Peter Hetherington: How Republics Die





Peter Hetherington is the author of "Unvanquished: Joseph Pilsudski, Resurrected Poland and the Struggle for Eastern Europe," winner of the 2012 Independent Book Publishers Association’s Ben Franklin Award in history.

Many believe republics are the best form of government. Successful long-lived examples include Rome, Venice, and the United States. Yet two of these republics failed, as did those in France, Germany, Spain, and Italy in the early part of the twentieth century. Why did these countries lose their system of government and, in some cases, their sovereignty?

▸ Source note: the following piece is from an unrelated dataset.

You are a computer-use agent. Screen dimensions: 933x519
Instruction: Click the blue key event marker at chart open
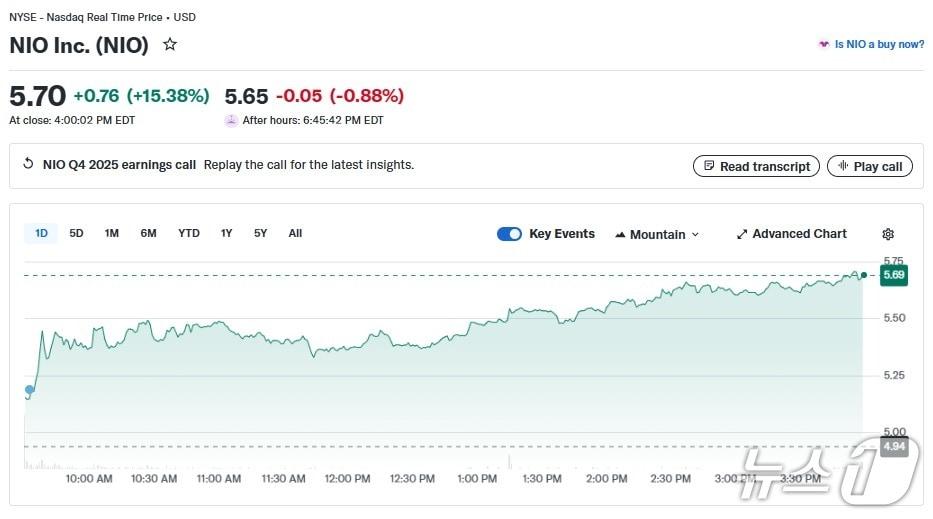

For centuries, Poland was a successful, powerful, and progressive republic with advanced democratic institutions. When looking at a seventeenth-century map, one might be surprised to learn that Poland was once the largest country in Europe. At their zenith, Polish lands included all or part of present-day Poland, Lithuania, Belarus, Romania, Russia, Latvia, Estonia, and Ukraine. Yet examining a map of the same area made two centuries later shows no vestige of Poland at all. This tremendous disappearing act is even more perplexing when one realizes that, during the intervening time, Poland lost no major wars and was the most militarized nation in Europe. The explanation for this geopolitical sleight of hand is complex, but involves what in effect was assisted national suicide on a scale that is perhaps unprecedented in human history.

The case of Poland is not unusual; lack of internal unity resulted in a chaos that was easy for the nation’s enemies to exploit. While the United States today has not approached that level of destructive infighting, at times we seem headed down this dangerous path.

The failure of the “Noble Republic” was the result of a cruel combination of related factors. Poland’s government was so decentralized as to be impotent. Fear of tyranny was so acute that healthy skepticism was replaced by outright paranoia, resulting in a paralyzed, polarized parliament. Deputies in the Sejm (lower house) were often immune to debate, as their constituents had given them irrevocable voting instructions.

Unable to enact an adequate tax system, government revenues were not able to properly fund the military, which for centuries had defended Poland against a host of rapacious invaders. Citizens jealously guarded their privileges, creating an imbalance between rights and responsibilities. Making matters worse, Poles devised the so-called “liberum veto,” which allowed any single deputy to veto legislation. The procedure made the system shockingly easy to corrupt: every parliamentary session was only one bribe away from dissolution.

The most significant problem with the Polish government was probably timing. Poland developed its unique form of government when her enemies were weak and she was strong. Her civic leaders knew that Poland possessed some of the best fighting men in Europe and therefore believed the security of the state could not be seriously threatened. But while distracted by partisan infighting, they allowed Poland’s defenses to deteriorate. As long as the hard outer shell of Polish militarism protected Poland’s delicate inner workings, the republic survived. But when Poland’s predatory neighbors became increasingly powerful, particularly during the eighteenth century, the withering of the Polish state was seen as opportunity to capture the republic’s rich resources. In 1795, in a third and final partition, Poland’s “Republic of Anarchy” was absorbed by German (Prussian, Austrian) and Russian neighbors. As a result, Poles would be ruled by harsh autocratic governments for more than a century.

Polish political life was restored in 1918 in the aftermath of WWI. But the resurrected Polish state was in many ways animated by ghosts from the past. The Second Polish Republic was heavily influenced by an almost universal awareness and reverence for Polish history, and both the Right and the Left were keen to restore Poland’s greatness while avoiding her historical errors. The problem was that the opposing camps interpreted the lessons of Polish history in almost entirely different ways, and this disagreement led both sides to overreach.

Joseph Pilsudski, the inspirational leader of the Polish state, was determined to establish a powerful military and a strong executive branch capable of effective leadership. His opponents controlled the parliament, who, not wishing to repeat the distasteful experience with authoritarian governments, purposely emasculated the presidency. Consequently the Polish constitution of 1921, which concentrated power in the legislative branch of the government, was so unbalanced that it would wobble even in the best of times, and during moments of crisis threaten to spin out of control.

Although he had retired from public life in 1922, Pilsudski became disgusted with the petty political infighting that plagued the skewed Poland’s parliamentary system. He was keenly aware that Poland had been partitioned by her rapacious neighbors in the late 1700s, when partisan politics and democratic excesses left the once-powerful Polish state weak and divided, and therefore vulnerable to foreign intervention. To avoid this fate, in 1926 Pilsudski returned to power as virtual dictator. After his death in 1935, Poland was unable to muster the unity required for the coming storm, and the Second Republic succumbed to the combined invasions of Germany and Russia in WWII, who again joined forces to ravish their ancient foe.

Republics are notoriously difficult to implement and maintain, even in our time. As the two doomed Polish republics illustrate, it is important to appreciate the relationship between internal weakness and external threats. Most importantly, it’s important we remember that bitter partisan debate, over time, can erode a country’s collective resolve.